Jacqueline de Romilly : Jeanne

jeudi 20 décembre 2012, par Catherine Vautier-Péanne

Éditions de Fallois, 2011

Ayant perdu son père tué en 1914, alors qu’elle n’était encore qu’un bébé, l’académicienne Jacqueline de Romilly a entretenu avec sa mère une relation évidemment très forte. Celle-ci offre à la jeune fille pour ses vingt ans à la veille des vacances de 1934 une édition grec-latin de Thucydide en sept volumes avec cette recommandation : « ce serait bien que tu fasses un peu de grec pendant les vacances ». Son destin sera scellé avec ce cadeau, sujet de sa thèse de doctorat.

Le livre intitulé sobrement Jeanne a été écrit en 1977 (elle est alors âgée de 64 ans), juste après la mort de sa mère, mais publié – hormis quelques exemplaires destinés aux proches – seulement en 2011, à sa demande, après sa propre disparition l’année précédente.

« Jeanne au bracelet d’argent », comme on appelle Jeanne Malvoisin lorsqu’elle est encore jeune fille, n’est jamais appelée autrement que par son prénom par sa fille (qui elle-même n’aura pas d’enfant). Le mot maman est-il trop fort pour dire l’amour pudique qui unit les deux femmes leur vie durant ? Le portrait que la grande dame des lettres classiques fait de sa mère est tout en retenue, la piété filiale se double de la reconnaissance de ce qu’elle doit à sa mère qui lui a consacré toute sa vie, non sans de douloureux regrets et questionnements sur l’indifférence de sa jeunesse à la vie de Jeanne.

Rebelle et audacieuse à la fois, Jeanne préserve son intimité pour se consacrer farouchement à l’éducation de Jacqueline et à l’écriture, sa deuxième passion.
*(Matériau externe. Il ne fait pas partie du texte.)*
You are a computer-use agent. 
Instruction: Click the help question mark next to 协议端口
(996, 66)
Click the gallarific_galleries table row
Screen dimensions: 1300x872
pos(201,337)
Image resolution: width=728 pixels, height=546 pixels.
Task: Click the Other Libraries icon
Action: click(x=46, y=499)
Elle ne veut pas que sa fille connaisse la tristesse à cause d’une mère endeuillée ; elle la veut épanouie, et libre d’exploiter ses qualités. Intelligente, malicieuse, dotée d’une plume alerte et d’un sens de l’observation aigu, Jeanne s’essaie à la fiction et au théâtre. Au début elle connaît une certaine notoriété, mais les avances de son éditeur Bernard Grasset l’oblige à en changer, compromettant ses chances de réussite. Éloignée de Paris avec sa fille pendant cinq ans sous l’Occupation, elle ne renouera jamais avec le succès d’avant-guerre, mais ne cessera pas d’écrire pour autant, essayant de placer ses textes jusqu’à son dernier souffle, animée par une invincible énergie. « Refusé partout » ! écrit-elle avec ironie dans son journal, après le énième renvoi d’un manuscrit.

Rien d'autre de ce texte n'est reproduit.